The graffiti, which has since been removed, appeared in red spray paint on the walls of St. Aloysius in Garnethill and, according to Glasgow Live, read “the famine is over it’s time to go home”.

The Police were called to the school at 9pm last Sunday (August 22) and have confirmed that the message was anti-Irish.

“The incident is being treated as a hate crime and inquiries are ongoing,” a police spokesperson said.

“Graffiti was discovered on the Dalhousie Street side of the main building on the morning of Monday, August 22, following the weekend,” said a representative of St. Aloysius, the only Jesuit private school in Scotland.

"The matter was reported to police and inquiries are ongoing. The graffiti has now been removed."

The act of vandalism has been met with disappointment by BEMIS, a Scottish national group that works to empower the country’s ethnic and cultural minority groups.

“It’s sad to see and very unfortunate, that this particular slogan has raised it’s head again,” BEMIS Parliamentary and Policy Officer Danny Boyle told the Irish Post.

“We had significant issues in the last decade in Scotland with that slogan. It’s been sung at football matches or it’s been stickered around the city center or spray-painted on the walls of buildings.”

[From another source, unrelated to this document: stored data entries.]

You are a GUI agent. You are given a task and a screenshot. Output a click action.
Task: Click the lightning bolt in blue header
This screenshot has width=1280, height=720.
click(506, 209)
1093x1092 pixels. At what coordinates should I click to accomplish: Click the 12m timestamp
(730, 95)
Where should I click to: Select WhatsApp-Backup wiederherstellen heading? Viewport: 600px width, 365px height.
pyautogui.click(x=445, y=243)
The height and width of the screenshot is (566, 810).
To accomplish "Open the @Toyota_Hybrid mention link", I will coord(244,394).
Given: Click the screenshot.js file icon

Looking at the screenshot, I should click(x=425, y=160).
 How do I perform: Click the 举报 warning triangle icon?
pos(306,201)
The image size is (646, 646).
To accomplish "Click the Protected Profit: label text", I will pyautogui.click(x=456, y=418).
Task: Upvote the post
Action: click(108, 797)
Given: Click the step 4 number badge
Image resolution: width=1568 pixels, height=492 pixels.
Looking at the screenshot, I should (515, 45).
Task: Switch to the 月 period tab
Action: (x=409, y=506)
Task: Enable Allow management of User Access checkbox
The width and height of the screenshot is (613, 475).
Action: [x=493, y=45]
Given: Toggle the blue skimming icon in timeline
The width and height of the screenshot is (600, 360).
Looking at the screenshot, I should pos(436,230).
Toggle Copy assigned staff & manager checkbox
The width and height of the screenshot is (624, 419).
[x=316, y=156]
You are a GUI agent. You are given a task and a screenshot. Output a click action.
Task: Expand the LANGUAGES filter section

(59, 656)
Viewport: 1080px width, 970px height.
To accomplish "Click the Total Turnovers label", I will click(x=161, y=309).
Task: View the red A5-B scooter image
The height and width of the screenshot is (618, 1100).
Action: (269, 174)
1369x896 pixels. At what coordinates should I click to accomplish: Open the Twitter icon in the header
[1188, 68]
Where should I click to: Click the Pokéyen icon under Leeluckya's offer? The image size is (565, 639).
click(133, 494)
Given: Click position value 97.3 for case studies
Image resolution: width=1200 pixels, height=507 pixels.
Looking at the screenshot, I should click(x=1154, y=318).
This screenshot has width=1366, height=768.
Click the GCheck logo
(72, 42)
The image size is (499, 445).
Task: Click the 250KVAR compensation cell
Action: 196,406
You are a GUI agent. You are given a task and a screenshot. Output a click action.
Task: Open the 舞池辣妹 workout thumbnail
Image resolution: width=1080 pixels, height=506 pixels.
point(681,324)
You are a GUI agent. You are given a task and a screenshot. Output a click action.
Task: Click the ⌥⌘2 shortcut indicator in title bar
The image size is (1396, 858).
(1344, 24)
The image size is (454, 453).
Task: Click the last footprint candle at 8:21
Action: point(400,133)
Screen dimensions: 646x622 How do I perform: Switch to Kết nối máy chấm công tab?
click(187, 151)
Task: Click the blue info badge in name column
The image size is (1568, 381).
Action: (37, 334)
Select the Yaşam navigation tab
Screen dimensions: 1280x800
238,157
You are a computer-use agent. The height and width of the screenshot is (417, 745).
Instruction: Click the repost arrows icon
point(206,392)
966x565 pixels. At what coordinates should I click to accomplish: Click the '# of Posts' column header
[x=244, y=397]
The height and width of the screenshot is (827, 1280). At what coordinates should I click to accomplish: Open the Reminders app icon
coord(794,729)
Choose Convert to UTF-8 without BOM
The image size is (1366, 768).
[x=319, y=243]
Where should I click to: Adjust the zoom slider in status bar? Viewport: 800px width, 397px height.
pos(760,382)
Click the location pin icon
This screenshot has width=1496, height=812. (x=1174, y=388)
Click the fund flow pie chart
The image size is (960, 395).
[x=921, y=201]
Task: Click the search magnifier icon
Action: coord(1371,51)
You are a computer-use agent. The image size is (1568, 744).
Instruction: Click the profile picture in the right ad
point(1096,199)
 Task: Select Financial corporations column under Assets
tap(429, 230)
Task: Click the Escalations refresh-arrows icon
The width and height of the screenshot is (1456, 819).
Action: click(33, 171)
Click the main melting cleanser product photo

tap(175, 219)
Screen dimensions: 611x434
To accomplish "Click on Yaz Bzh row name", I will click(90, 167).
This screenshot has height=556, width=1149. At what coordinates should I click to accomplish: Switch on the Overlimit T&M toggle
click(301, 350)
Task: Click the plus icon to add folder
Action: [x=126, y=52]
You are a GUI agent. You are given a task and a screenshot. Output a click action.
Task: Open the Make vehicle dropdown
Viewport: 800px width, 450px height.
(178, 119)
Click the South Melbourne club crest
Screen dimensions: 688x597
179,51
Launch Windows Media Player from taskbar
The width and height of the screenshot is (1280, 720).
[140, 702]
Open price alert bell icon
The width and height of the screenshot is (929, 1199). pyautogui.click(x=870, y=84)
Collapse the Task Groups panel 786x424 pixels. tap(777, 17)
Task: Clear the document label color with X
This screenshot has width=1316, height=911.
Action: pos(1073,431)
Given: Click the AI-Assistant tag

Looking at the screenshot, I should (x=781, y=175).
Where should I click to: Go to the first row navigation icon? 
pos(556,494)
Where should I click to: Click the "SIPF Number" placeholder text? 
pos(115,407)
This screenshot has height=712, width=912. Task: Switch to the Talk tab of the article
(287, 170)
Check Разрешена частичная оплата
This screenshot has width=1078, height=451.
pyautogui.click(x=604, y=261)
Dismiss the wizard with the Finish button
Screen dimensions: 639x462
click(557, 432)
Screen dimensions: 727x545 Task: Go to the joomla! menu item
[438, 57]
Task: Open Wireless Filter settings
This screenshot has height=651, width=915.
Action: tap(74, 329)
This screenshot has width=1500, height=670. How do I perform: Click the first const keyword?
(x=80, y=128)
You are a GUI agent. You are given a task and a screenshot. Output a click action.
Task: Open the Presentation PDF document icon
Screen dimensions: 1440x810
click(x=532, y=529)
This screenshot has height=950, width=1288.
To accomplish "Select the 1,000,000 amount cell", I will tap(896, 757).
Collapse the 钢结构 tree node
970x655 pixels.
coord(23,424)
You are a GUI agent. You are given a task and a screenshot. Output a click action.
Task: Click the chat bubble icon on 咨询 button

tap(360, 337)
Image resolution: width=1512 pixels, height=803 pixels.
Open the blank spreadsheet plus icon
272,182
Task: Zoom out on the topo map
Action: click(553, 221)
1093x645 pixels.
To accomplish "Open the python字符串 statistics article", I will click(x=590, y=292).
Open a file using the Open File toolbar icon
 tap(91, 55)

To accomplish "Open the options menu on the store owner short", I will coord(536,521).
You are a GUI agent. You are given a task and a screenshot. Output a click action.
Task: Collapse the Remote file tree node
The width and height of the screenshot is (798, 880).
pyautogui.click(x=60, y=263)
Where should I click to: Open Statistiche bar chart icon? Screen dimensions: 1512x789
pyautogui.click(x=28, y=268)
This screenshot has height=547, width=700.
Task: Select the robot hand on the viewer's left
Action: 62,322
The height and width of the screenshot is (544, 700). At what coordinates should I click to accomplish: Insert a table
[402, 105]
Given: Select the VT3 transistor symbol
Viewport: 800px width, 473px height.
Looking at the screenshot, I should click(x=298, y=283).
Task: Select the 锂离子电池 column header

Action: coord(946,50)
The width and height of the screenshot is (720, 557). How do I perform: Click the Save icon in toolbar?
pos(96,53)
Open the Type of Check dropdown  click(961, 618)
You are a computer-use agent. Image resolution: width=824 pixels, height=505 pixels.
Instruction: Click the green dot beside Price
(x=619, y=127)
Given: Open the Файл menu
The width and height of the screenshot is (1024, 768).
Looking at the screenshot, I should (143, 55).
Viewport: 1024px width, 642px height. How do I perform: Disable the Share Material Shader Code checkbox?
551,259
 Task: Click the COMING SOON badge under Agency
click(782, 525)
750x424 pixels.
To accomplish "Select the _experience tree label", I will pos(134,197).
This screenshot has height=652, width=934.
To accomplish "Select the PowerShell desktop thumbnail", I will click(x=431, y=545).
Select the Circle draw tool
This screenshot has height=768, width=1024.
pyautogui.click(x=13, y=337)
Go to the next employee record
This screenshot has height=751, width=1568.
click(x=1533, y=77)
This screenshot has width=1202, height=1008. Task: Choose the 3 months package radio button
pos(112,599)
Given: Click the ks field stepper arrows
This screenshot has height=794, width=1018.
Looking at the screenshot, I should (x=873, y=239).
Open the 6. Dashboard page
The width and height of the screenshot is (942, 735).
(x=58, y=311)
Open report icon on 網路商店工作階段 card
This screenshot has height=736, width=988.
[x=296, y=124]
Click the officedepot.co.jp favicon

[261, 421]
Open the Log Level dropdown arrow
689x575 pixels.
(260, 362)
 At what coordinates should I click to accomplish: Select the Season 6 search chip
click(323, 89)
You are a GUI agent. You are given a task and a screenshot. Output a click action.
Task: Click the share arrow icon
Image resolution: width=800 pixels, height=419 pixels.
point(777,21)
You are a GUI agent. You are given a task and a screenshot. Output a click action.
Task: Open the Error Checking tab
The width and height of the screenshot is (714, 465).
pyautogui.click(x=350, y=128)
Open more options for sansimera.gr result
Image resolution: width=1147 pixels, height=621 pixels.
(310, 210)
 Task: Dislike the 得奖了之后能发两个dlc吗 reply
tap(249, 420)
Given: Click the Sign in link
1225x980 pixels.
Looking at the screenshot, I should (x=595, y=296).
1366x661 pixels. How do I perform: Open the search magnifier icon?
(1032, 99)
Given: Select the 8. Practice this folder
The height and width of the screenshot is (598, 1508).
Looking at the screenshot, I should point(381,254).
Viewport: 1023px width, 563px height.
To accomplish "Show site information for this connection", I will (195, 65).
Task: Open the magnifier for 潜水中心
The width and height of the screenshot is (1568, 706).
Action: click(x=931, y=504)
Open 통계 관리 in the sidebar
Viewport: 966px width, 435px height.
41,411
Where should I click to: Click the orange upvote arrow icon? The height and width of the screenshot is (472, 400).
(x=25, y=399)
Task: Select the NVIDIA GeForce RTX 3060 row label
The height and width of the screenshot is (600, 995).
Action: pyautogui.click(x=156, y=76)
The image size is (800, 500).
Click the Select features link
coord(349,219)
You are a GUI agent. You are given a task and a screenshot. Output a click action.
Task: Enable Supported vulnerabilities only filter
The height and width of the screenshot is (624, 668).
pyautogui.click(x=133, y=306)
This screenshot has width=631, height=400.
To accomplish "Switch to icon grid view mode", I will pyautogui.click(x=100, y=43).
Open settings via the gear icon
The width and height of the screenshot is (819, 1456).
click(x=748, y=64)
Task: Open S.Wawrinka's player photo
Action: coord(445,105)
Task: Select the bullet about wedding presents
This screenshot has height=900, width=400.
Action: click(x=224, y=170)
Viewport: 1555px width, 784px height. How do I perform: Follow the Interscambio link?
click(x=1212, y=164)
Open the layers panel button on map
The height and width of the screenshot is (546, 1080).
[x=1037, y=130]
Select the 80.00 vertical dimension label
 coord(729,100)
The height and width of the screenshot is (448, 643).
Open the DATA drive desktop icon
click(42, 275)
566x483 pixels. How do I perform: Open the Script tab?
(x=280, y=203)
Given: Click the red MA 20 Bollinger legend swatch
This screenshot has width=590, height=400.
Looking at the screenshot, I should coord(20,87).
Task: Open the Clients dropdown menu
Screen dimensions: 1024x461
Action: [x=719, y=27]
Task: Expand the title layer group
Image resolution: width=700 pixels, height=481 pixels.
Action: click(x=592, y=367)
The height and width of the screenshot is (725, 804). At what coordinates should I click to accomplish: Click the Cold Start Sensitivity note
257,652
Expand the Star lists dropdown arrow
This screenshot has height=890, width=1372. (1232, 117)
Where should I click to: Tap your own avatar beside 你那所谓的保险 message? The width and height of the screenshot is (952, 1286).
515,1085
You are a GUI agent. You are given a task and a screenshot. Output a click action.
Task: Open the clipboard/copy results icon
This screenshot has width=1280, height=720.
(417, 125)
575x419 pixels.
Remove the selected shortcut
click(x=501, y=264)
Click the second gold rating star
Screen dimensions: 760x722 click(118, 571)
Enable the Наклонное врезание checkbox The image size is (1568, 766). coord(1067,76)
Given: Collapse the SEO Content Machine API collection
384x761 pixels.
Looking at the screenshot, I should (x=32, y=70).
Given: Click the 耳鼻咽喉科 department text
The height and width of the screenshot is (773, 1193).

“The comments are quite clearly directed towards Irish people and not Catholic people i.e Polish or Nigerian Catholics wouldn’t take offense to a slogan of that nature,” Boyle continued.

Read more: How the world remembers the Irish Famine

While most people know of the Troubles in Northern Ireland, which although not exclusively based on religion was heavily divided between Catholics and Protestants, Glasgow has also seen its own smaller-scale sectarian rivalry between Irish Catholic immigrants and their ancestors, and the Protestant Scots.

In recent years this tension has lessened, mostly apparent in the (sometimes violent) rivalry between Glasgow two largest soccer clubs (known collectively as the Old Firm): Celtic, regarded as an Irish Catholic club, and Rangers, the Scottish Protestant club.

The clubs' rivalry intensified as the violence during the Troubles escalated and some regard it as having more of an association with Northern Ireland politics than with Scotland itself. The majority of both clubs’ fans do not engage in sectarianism.

According to a 2015 Scottish Government report, the vandalism comes after a year that suggested religiously and racially aggravated hate crimes in Scotland were at their lowest levels since 2004.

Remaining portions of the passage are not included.